В эту ночь кричали животные. Львы и тигры рычали, пытаясь выбраться из клеток. Слоны трубили тонкими голосами. Сквозь шум дождя я слышала, как вода бьется о стены дома, как будто мы плыли на лодке по реке Конго, а в джунглях на берегах во мраке звери с рычаньем бросались друг на друга. Мы слышали, как кричали люди, и хотя почти не могли разобрать слов, в ночи чувствовался их страх и отчаяние от тщетных попыток спасти животных.
Я поднялась из кровати, распахнула окно в непроглядную тьму и увидела на деревьях драгоценные камни: желтые и зеленые глаза белок, опоссумов и змей, глядящих на воду, которая все не переставала прибывать.

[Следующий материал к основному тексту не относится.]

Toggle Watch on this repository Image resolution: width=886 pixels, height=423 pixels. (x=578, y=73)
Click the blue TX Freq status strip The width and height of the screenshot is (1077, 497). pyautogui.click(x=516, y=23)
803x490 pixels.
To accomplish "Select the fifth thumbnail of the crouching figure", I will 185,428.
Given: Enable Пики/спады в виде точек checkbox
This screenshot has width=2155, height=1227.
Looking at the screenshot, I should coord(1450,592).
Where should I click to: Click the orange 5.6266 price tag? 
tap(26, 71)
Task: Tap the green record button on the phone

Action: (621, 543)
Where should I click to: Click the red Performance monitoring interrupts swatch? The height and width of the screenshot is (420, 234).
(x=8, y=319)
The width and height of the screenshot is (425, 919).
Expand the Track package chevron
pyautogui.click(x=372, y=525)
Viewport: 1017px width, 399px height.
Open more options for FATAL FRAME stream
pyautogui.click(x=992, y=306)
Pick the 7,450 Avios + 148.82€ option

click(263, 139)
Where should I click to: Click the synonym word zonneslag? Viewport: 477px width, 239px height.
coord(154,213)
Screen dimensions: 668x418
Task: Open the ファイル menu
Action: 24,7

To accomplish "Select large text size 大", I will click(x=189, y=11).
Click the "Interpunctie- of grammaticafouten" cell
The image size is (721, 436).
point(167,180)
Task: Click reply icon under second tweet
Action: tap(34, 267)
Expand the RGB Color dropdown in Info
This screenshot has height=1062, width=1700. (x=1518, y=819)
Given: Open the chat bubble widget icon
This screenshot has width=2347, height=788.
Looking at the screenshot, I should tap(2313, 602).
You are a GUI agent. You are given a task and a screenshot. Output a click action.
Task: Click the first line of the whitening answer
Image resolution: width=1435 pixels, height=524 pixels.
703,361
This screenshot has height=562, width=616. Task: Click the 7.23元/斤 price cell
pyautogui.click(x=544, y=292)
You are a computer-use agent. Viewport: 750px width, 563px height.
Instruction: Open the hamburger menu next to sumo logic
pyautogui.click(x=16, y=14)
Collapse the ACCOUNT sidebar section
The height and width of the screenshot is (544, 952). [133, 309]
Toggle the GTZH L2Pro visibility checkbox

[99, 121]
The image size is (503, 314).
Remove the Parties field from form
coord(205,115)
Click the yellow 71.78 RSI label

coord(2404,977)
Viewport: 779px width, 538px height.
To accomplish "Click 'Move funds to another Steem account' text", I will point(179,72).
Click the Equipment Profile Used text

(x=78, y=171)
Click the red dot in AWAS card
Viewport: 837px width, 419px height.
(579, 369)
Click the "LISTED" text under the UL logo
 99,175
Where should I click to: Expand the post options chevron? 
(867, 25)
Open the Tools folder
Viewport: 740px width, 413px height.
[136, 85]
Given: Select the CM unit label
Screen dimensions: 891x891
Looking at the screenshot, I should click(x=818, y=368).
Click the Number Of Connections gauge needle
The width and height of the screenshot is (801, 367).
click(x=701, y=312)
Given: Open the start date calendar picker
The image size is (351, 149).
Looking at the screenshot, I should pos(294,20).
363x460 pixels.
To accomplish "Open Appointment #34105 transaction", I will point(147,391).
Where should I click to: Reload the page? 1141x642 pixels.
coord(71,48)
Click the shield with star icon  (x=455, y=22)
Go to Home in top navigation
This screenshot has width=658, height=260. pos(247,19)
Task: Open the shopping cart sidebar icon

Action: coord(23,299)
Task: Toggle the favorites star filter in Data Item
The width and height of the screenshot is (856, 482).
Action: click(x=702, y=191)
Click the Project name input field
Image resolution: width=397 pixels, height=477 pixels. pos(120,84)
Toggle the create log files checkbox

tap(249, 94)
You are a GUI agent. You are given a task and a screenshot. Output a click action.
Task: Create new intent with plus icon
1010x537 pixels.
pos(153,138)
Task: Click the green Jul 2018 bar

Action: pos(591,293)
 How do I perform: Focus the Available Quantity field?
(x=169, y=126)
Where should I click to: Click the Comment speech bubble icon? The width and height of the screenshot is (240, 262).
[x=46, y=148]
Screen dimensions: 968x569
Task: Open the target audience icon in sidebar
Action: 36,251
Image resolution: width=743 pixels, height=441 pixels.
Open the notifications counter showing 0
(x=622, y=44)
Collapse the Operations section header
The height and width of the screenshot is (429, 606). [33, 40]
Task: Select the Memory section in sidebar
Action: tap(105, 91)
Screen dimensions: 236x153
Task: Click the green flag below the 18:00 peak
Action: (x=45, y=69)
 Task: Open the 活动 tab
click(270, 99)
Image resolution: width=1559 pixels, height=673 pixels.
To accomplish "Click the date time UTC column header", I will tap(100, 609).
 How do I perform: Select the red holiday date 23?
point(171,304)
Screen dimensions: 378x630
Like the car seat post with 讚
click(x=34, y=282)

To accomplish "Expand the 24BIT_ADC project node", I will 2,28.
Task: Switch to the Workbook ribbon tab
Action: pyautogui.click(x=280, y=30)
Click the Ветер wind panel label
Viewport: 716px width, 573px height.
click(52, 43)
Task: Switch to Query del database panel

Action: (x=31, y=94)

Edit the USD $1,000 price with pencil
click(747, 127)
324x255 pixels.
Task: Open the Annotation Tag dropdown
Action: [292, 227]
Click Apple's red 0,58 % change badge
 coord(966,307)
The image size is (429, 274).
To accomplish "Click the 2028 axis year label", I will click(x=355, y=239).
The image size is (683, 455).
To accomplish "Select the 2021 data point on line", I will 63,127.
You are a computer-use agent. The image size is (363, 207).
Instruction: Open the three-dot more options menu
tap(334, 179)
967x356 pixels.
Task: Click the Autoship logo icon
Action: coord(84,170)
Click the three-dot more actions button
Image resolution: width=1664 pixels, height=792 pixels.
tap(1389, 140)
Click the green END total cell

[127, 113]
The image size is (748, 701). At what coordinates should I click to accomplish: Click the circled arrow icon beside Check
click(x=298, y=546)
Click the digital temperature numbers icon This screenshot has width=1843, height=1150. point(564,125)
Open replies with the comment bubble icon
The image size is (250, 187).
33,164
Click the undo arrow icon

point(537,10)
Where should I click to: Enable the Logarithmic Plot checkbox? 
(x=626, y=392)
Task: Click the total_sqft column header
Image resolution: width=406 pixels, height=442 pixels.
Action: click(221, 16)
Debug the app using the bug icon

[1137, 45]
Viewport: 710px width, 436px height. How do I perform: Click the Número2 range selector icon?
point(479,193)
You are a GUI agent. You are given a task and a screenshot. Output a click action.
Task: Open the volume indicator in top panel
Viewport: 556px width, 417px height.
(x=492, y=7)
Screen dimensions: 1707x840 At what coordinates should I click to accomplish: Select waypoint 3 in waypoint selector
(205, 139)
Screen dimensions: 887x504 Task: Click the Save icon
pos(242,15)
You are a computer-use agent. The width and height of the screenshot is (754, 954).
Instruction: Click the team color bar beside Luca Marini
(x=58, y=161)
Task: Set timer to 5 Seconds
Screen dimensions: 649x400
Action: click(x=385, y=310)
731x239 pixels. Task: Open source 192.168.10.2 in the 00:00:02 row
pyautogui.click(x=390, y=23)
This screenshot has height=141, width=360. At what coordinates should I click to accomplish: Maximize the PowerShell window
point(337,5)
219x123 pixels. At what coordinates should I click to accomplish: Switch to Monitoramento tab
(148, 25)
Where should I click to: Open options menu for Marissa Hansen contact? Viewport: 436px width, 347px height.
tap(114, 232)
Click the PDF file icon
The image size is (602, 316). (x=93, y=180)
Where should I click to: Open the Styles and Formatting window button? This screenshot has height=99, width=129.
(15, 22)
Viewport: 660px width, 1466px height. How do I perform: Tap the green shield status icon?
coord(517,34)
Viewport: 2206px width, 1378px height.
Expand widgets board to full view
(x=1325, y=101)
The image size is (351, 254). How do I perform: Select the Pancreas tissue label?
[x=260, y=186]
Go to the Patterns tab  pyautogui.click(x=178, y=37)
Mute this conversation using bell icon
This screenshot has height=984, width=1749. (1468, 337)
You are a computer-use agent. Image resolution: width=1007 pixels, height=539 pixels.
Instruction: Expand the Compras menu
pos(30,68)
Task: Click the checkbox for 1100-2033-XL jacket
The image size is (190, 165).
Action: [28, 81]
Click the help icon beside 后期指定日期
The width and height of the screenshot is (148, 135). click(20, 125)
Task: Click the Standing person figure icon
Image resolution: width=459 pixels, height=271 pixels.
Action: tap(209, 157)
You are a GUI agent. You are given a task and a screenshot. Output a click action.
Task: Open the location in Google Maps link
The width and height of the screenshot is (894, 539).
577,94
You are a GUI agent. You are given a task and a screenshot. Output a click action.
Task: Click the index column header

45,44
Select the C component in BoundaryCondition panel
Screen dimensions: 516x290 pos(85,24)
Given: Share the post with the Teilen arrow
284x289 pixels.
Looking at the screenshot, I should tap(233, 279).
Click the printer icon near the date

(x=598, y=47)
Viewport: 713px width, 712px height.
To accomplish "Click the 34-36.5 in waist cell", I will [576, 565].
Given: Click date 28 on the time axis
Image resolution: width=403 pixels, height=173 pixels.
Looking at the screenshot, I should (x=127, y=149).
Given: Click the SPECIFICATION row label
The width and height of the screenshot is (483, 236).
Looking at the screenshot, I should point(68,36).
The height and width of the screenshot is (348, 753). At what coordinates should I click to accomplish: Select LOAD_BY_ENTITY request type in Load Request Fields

Спалось урывками, и когда я открыла глаза на рассвете, увидела, как через подоконник переползает как будто бы змея. Я закричала и разбудила Чарльза, он подошел к окну с ботинком, а потом засмеялся и позвал посмотреть. Большой слон из зимних квартир просовывал хобот в окно, а потом оперся на дом, и мы ногами почувствовали, как он дрожит всем телом. Вода покрывала его ноги и поднималась к телу, а его глаза, коричневые, как у лошади, и прикрытые длинными ресницами, смотрели на нас, будто то была наша вина. До сих пор, вдруг поняла я, он жил, трудясь ради охапки сена и человеческого тепла. Я не могла вынести его взгляд — умоляющий. Села на кровать и взяла Милдред на руки.
— Чарльз, — сказала я. — Дай ему поесть. Хлеба. Сделай же что-нибудь.
— И что я должен сделать, Грейс? Нам самим еда нужна.
— Тогда прогони, — ответила я.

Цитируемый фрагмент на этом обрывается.